Das Pariser Klimaabkommen sieht vor, alles dafür zu tun, die globale Erwärmung auf 1,5 oder maximal 2 Grad Celsius zu begrenzen. Als wichtigste Maßnahme zur Erreichung dieser Ziele gilt die weltweite drastische Reduzierung von Kohlenstoffemissionen, was allein eine immense Herausforderung darstellt. Die Länder prüfen daher, wieviel Treibhausgase noch ausgestoßen werden können, ohne die Temperaturziele zu überschreiten. Ein Wissenschaftlerteam der University of Washington hat jetzt untersucht, wie die Emissionen anderer Stoffe und Verbindungen, z.B. wie Ruß oder Stickoxid, den Temperaturanstieg beeinflussen. Sie stellten fest, dass die Einbeziehung aller Emissionen die Zeitspanne bis zur Erreichung der Pariser Klimaziele verkürzt.
Im Rahmen der neuen Studie, die in der Fachzeitschrift Nature Climate Change veröffentlicht wurde, berechnete das Team unter der Leitung der University of Washington mit wieviel Erwärmung wir aufgrund der bisherigen Emissionen ganz sicher rechnen müssen. Anders als frühere Forschungsarbeiten umfasst die aktuelle Studie zusätzlich zu den Kohlendioxidemissionen auch die Emissionen von kurzlebigeren Treibhausgasen wie Methan und Stickoxid sowie Aerosolen wie Schwefel oder Ruß.

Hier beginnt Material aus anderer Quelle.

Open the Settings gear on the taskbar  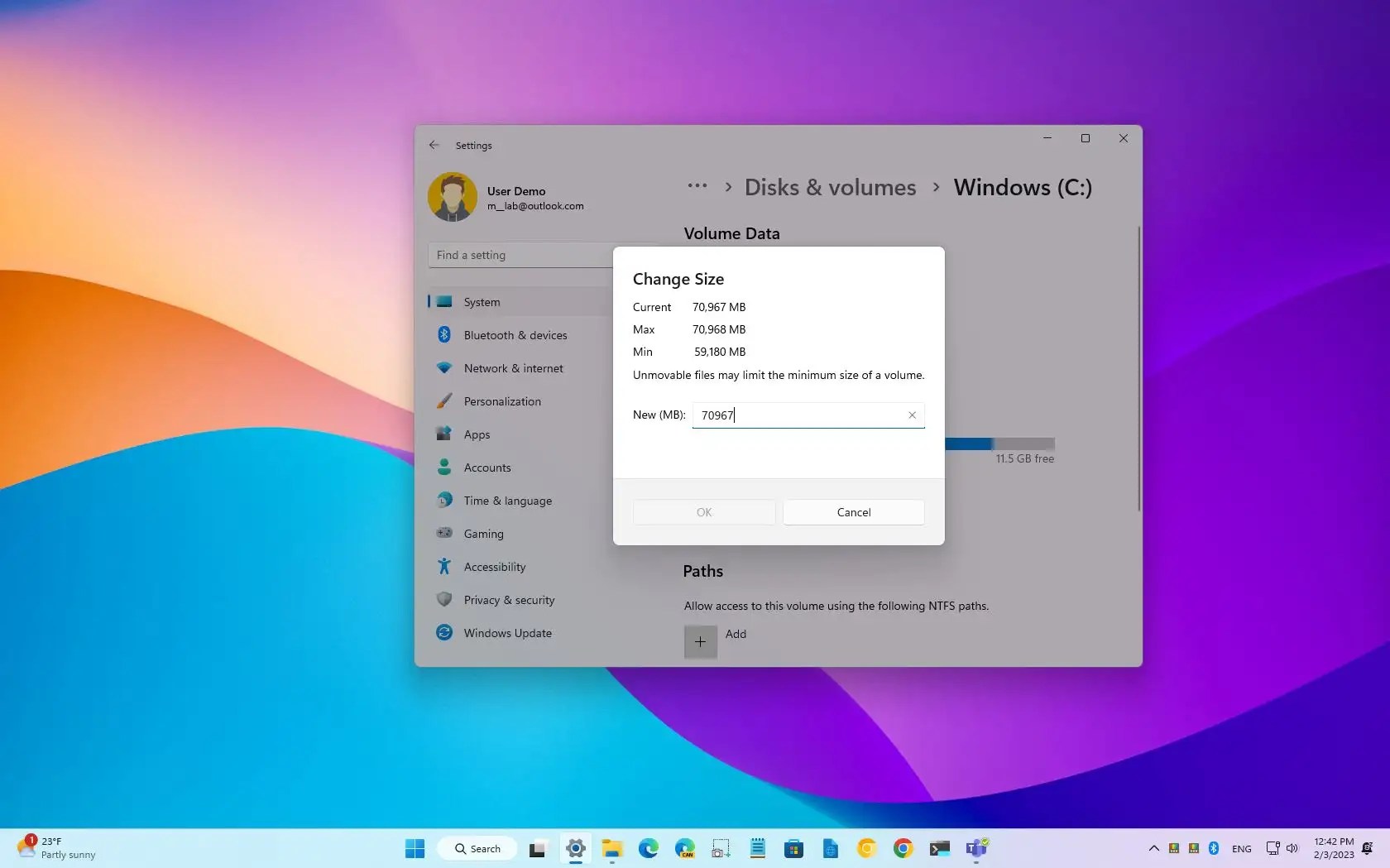[x=576, y=848]
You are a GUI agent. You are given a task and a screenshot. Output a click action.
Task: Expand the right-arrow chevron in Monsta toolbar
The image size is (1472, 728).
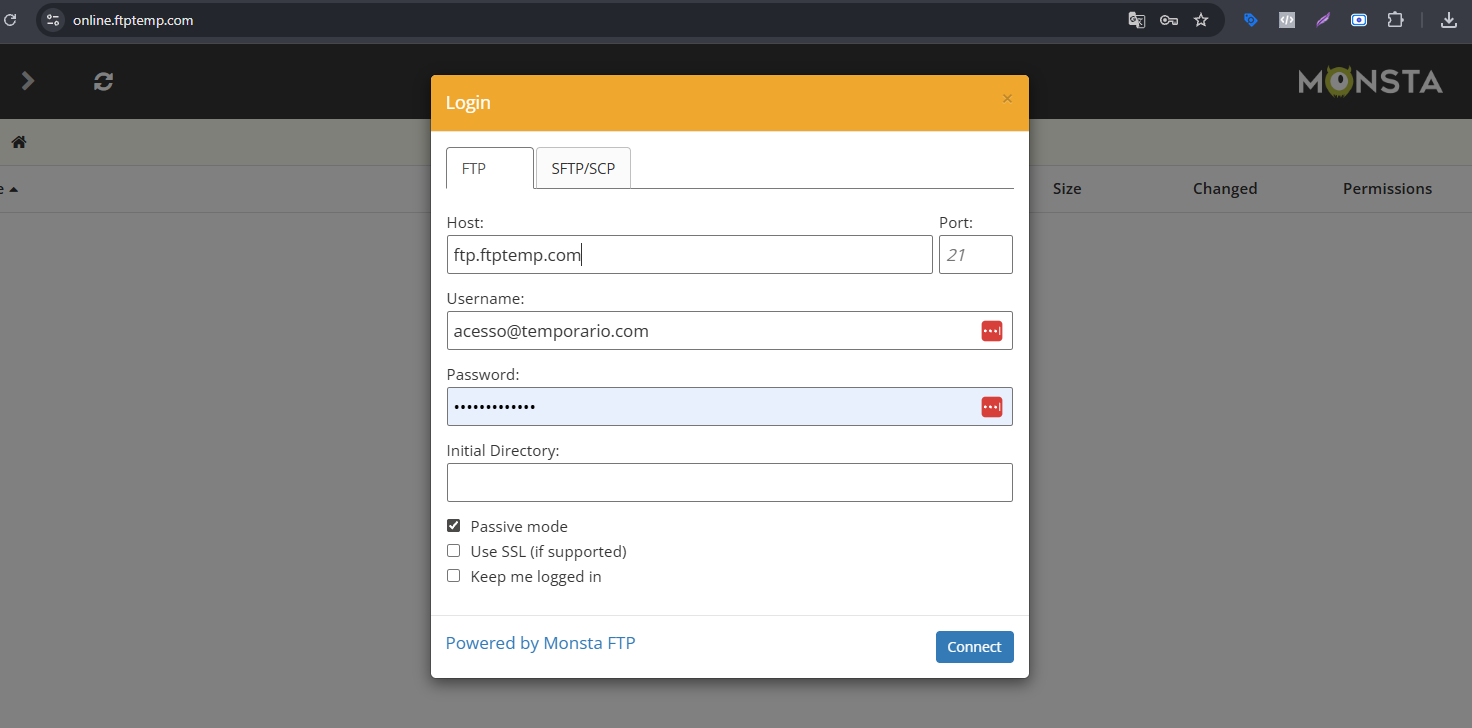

Die Wissenschaftlerinnen und Wissenschaftler untersuchten anhand eines Klimamodells für acht verschiedene Emissionspfade, wie sich die Temperatur auf der Erde entwickeln würde, wenn alle Emissionen in jedem Jahr von 2021 bis 2080 plötzlich gestoppt werden würden. Sie fanden heraus, dass bei einem moderaten Emissionszenario bis 2029 mit einer Zweidrittel-Wahrscheinlichkeit die Erwärmung zumindest vorübergehend 1,5 Grad Celsius überschreitet, auch wenn bis dahin alle Emissionen eingestellt werden. Bleiben die Emissionen auf einem moderaten Niveau, besteht bis 2057 eine Zweidrittel-Wahrscheinlichkeit, dass die globale Erwärmung zumindest vorübergehend 2 Grad Celsius überschreitet.
«Es ist wichtig, dass wir uns ansehen, wie viel der zukünftigen globalen Erwärmung durch unser Handeln und unsere Politik vermieden werden kann und wie viel Erwärmung aufgrund der bisherigen Emissionen unvermeidlich ist», sagt Michelle Dvorak, Doktorandin in Ozeanographie an der University of Washington und Hauptautorin der Studie. «Ich glaube, das wurde bisher noch nicht klar unterschieden – wie viel Erwärmung in der Zukunft stattfinden wird, nur aufgrund dessen, was wir bereits emittiert haben.»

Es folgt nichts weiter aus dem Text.